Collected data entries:
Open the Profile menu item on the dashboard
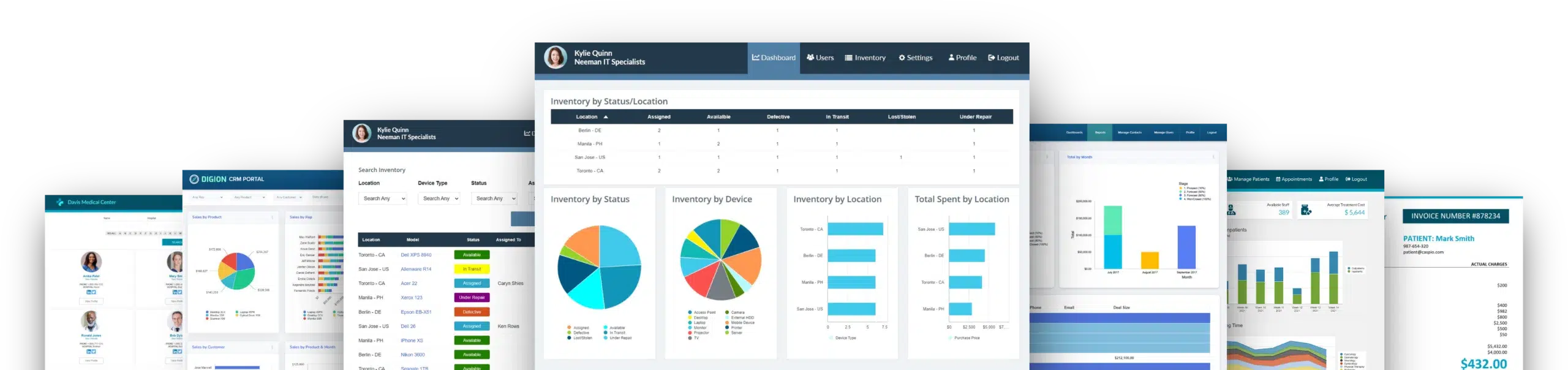The width and height of the screenshot is (1568, 370). pyautogui.click(x=962, y=58)
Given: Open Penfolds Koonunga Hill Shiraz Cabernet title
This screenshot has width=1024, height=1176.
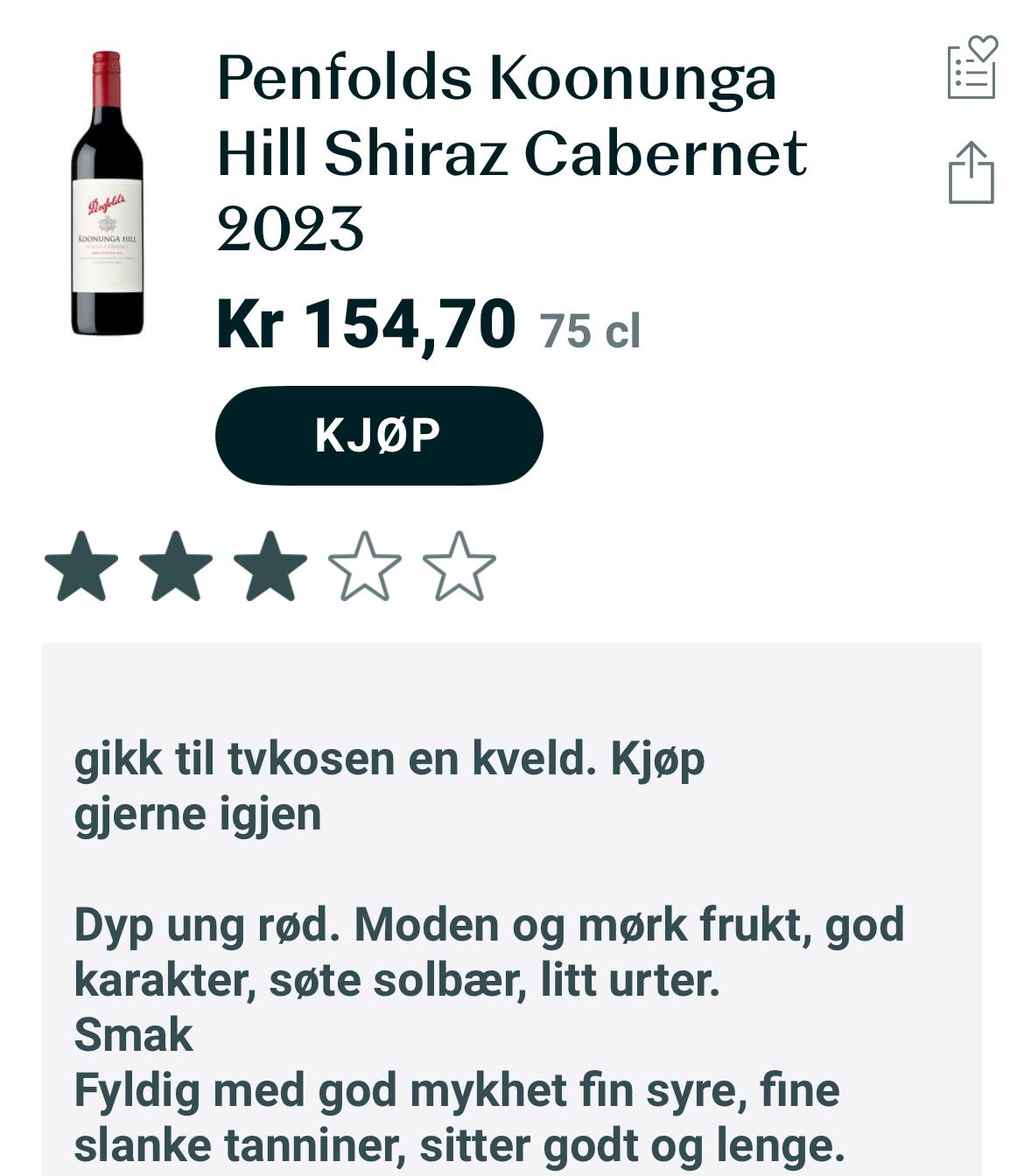Looking at the screenshot, I should (512, 152).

HOW TO COMPLETE THIS TASK →
Set down exactly the lines of the entries above from the one holding "Given: Open Penfolds" through the last one, including both, with the pictures left out.

WRITTEN ANSWER →
Given: Open Penfolds Koonunga Hill Shiraz Cabernet title
This screenshot has width=1024, height=1176.
Looking at the screenshot, I should (512, 152).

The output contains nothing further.